YOUR GOAL: What you should end up with is an exact copy of the lines from the one holding "You are a computer-use" through the last line of the entries below, both included, and nothing else; leave every picture out.
┏━━
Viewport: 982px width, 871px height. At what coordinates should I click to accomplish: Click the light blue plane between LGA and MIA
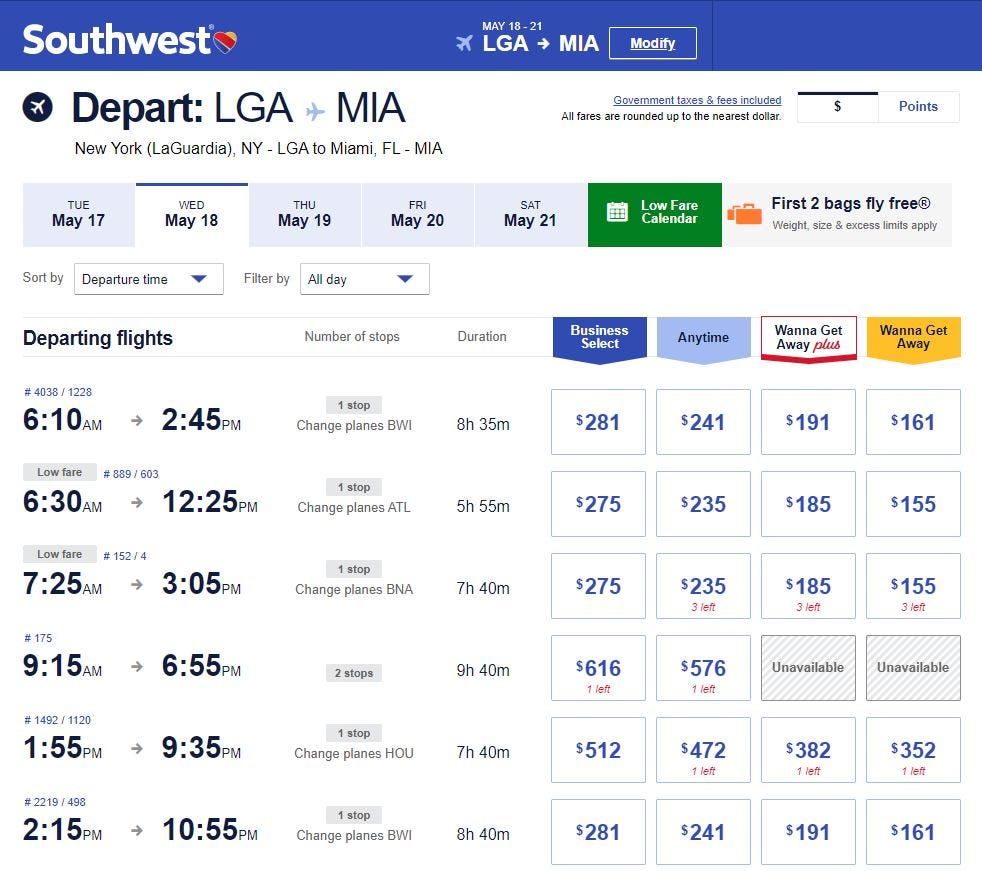click(315, 112)
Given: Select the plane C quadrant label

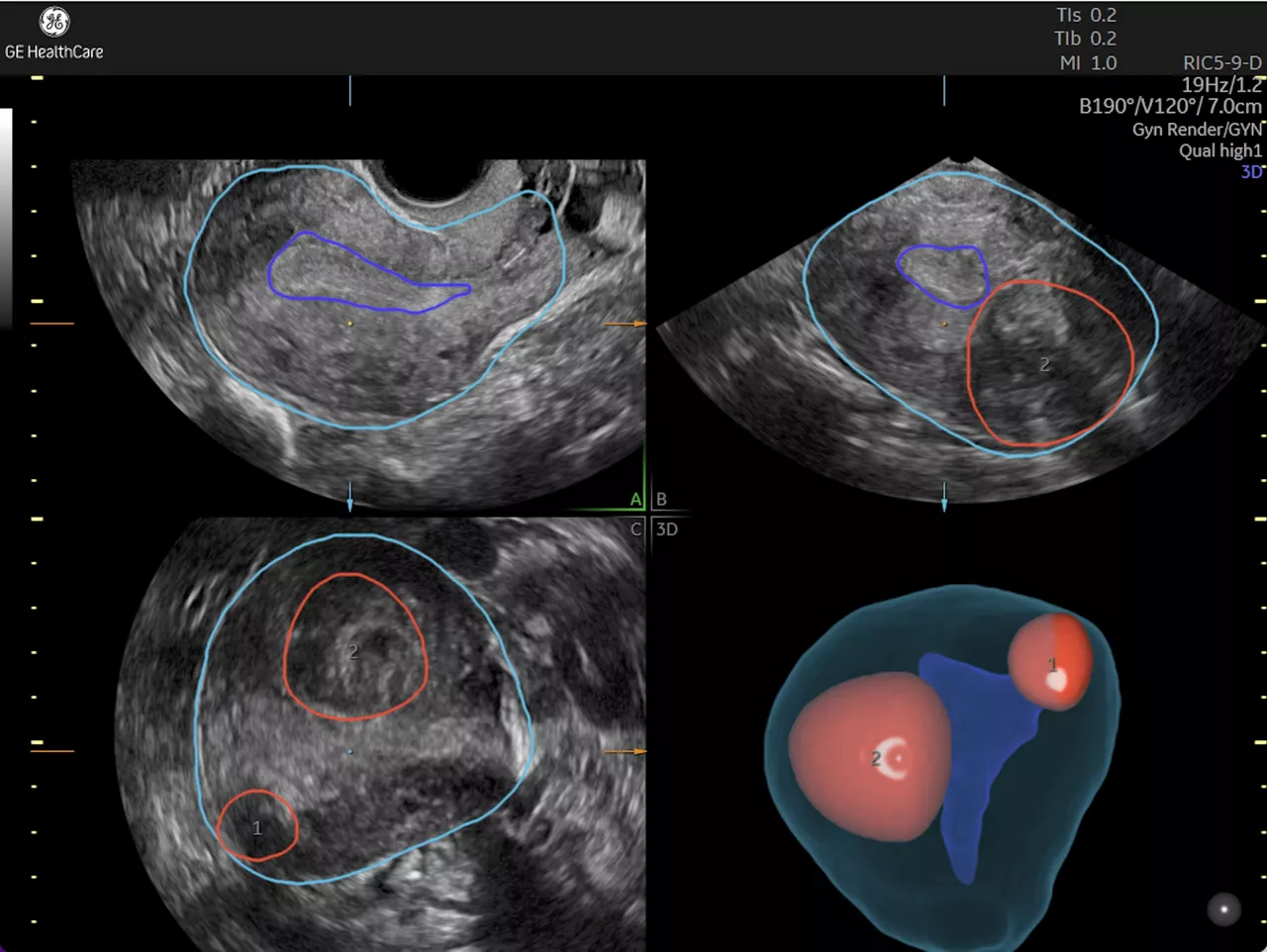Looking at the screenshot, I should point(636,528).
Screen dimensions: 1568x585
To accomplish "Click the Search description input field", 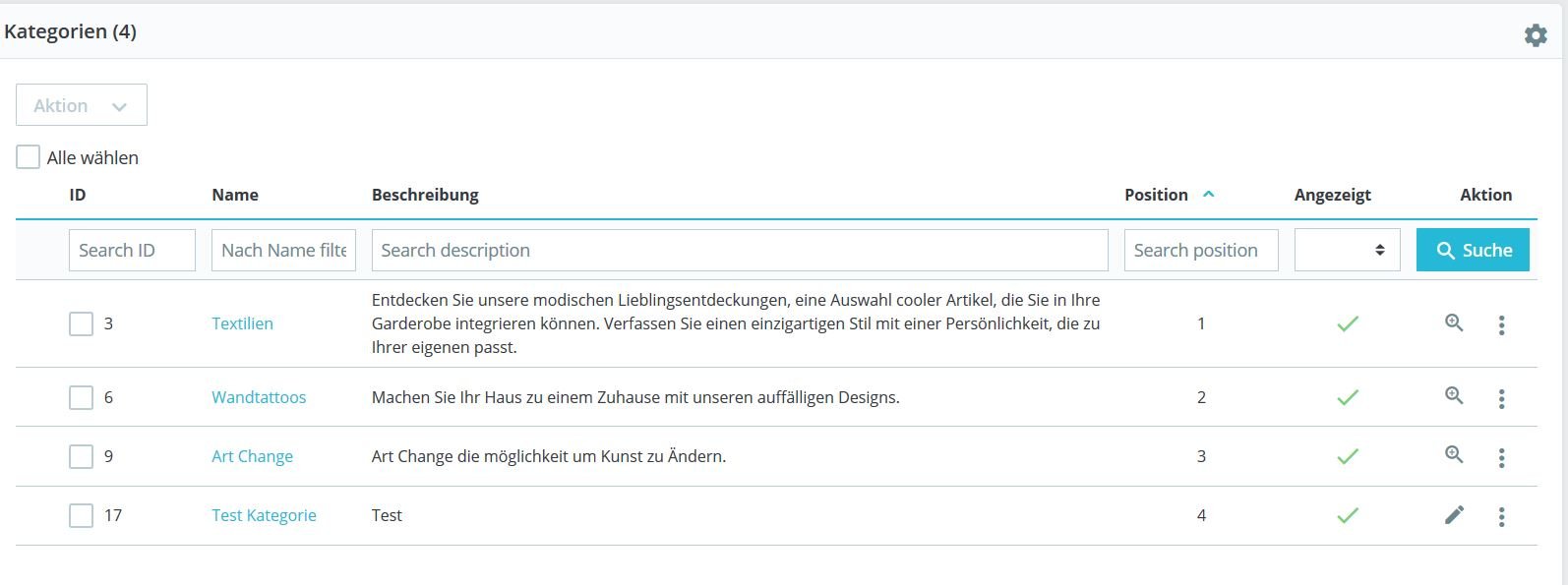I will click(x=739, y=251).
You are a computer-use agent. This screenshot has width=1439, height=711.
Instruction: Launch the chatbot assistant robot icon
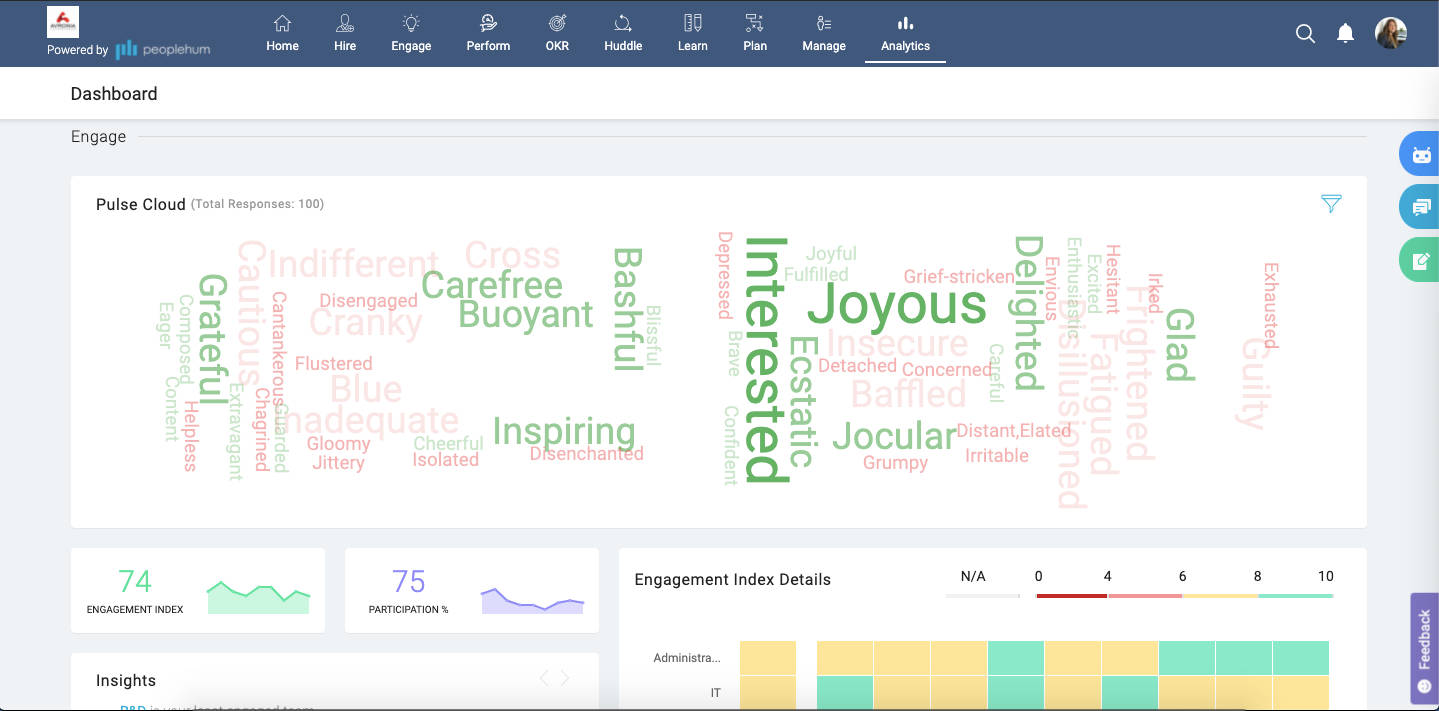[1420, 153]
┗━━
OUTPUT OF THE EXERCISE:
You are a computer-use agent. This screenshot has width=1439, height=711.
Instruction: Launch the chatbot assistant robot icon
[1420, 153]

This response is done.